Your instructions = An exact copy of the lines from the one containing "Given: Select the" through the last line below is required; include both of those lines and no others.

Data under study =
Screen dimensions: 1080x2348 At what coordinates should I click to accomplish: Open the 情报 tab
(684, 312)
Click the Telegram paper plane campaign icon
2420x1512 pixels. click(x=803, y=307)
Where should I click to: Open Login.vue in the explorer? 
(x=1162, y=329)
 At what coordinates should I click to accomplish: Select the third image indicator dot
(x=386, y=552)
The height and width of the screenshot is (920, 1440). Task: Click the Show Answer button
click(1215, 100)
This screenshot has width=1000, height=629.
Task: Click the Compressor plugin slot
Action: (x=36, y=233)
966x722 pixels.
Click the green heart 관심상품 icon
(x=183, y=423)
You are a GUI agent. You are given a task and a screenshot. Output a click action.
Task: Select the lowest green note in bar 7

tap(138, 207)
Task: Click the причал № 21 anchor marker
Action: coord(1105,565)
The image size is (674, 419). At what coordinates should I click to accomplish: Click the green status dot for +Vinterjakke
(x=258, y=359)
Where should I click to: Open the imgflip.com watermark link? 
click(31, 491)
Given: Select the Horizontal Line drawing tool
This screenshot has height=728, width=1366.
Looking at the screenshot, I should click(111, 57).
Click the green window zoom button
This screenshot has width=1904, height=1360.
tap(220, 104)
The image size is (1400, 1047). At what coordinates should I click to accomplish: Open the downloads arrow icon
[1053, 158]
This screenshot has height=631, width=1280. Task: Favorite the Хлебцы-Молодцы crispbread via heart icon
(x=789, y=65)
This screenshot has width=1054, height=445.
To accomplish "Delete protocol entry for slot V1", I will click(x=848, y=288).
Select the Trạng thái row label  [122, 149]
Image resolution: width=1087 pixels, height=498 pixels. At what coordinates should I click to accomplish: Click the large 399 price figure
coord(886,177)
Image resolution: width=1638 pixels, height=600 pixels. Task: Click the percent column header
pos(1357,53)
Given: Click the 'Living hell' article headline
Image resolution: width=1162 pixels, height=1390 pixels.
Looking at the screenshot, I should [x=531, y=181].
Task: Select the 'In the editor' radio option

Answer box =
Given: Select the Horizontal Line drawing tool
This screenshot has height=728, width=1366.
Looking at the screenshot, I should click(111, 57).
Click the green window zoom button
This screenshot has width=1904, height=1360.
tap(220, 104)
The image size is (1400, 1047). At what coordinates should I click to accomplish: Open the downloads arrow icon
[1053, 158]
This screenshot has height=631, width=1280. Task: Favorite the Хлебцы-Молодцы crispbread via heart icon
(x=789, y=65)
This screenshot has width=1054, height=445.
To accomplish "Delete protocol entry for slot V1", I will click(x=848, y=288).
Select the Trạng thái row label  [122, 149]
Image resolution: width=1087 pixels, height=498 pixels. At what coordinates should I click to accomplish: Click the large 399 price figure
coord(886,177)
Image resolution: width=1638 pixels, height=600 pixels. Task: Click the percent column header
pos(1357,53)
Given: Click the 'Living hell' article headline
Image resolution: width=1162 pixels, height=1390 pixels.
Looking at the screenshot, I should [x=531, y=181].
Task: Select the 'In the editor' radio option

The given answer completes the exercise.